## Given problem
Print, word for word, the lines of the items from the line that contains "You are a computer-use agent." through the end of the items, with both ends included. Leave the pictures out.

* * * * *

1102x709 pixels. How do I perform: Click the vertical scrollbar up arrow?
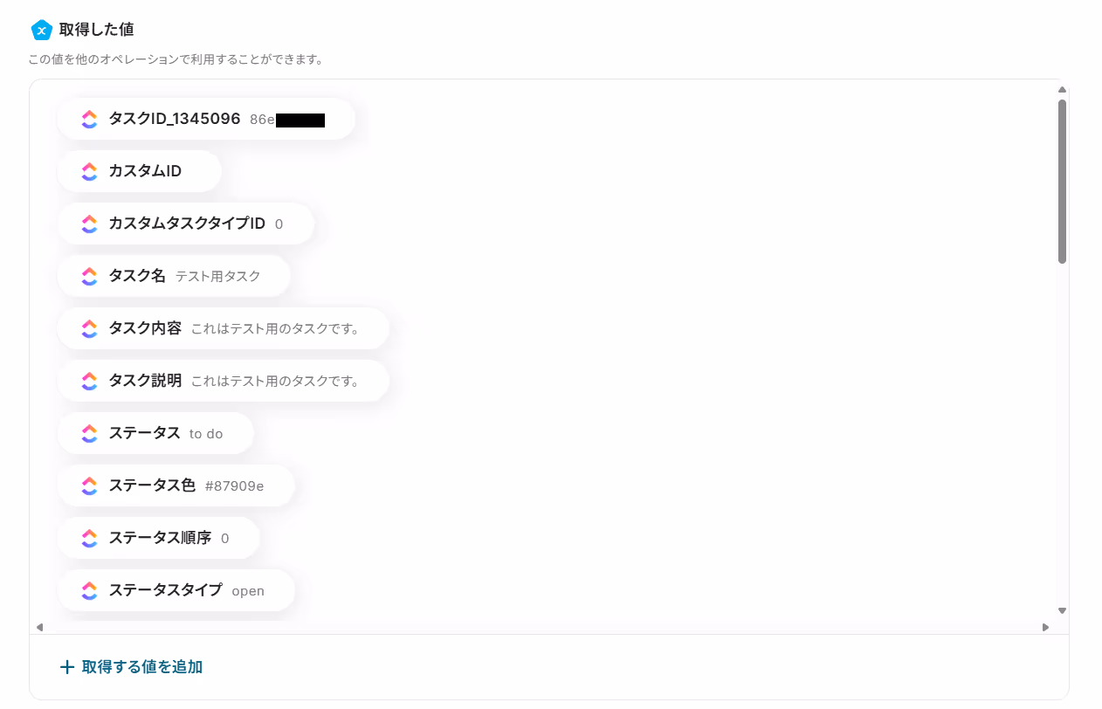(1062, 90)
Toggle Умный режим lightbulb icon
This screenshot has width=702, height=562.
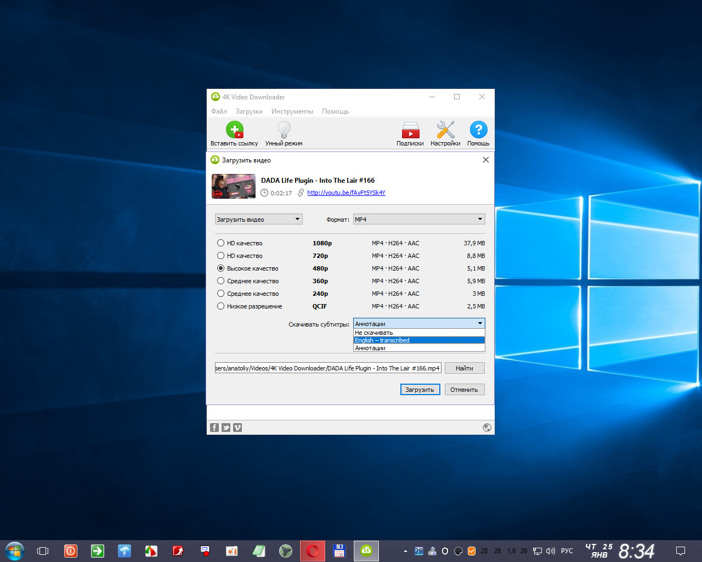click(x=284, y=130)
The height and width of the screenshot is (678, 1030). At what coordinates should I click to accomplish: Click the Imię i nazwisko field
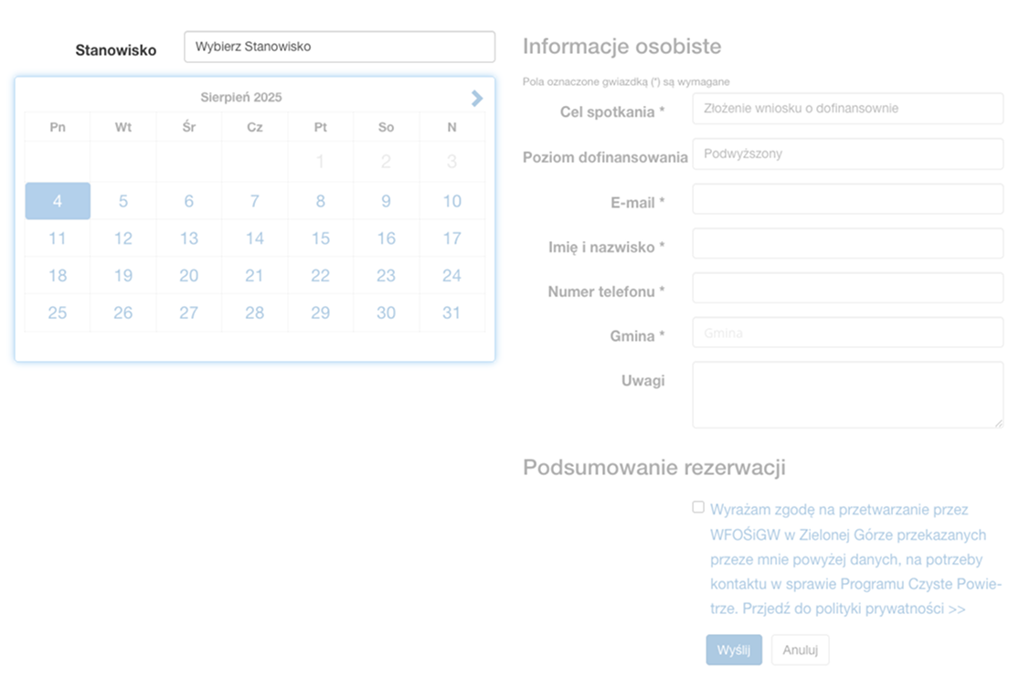click(x=847, y=244)
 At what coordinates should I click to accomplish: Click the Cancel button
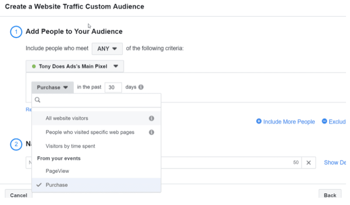[18, 195]

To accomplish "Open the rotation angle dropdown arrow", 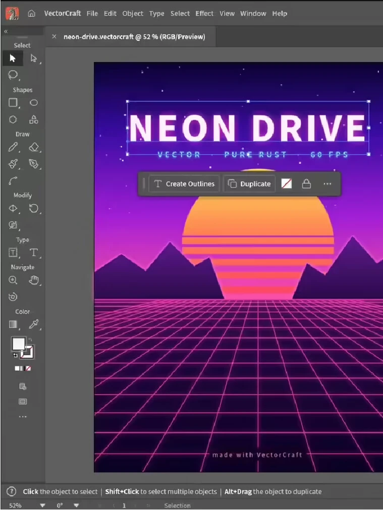I will tap(76, 505).
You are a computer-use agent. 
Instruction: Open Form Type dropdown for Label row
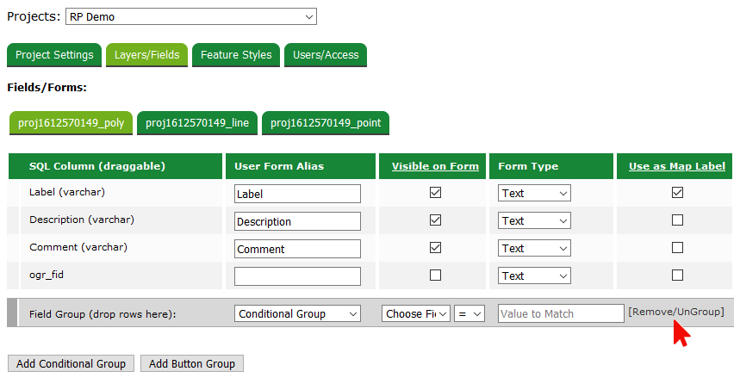coord(534,194)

* * * * *

## Response to this exercise
You are a computer-use agent. 
Instruction: Open Form Type dropdown for Label row
coord(534,194)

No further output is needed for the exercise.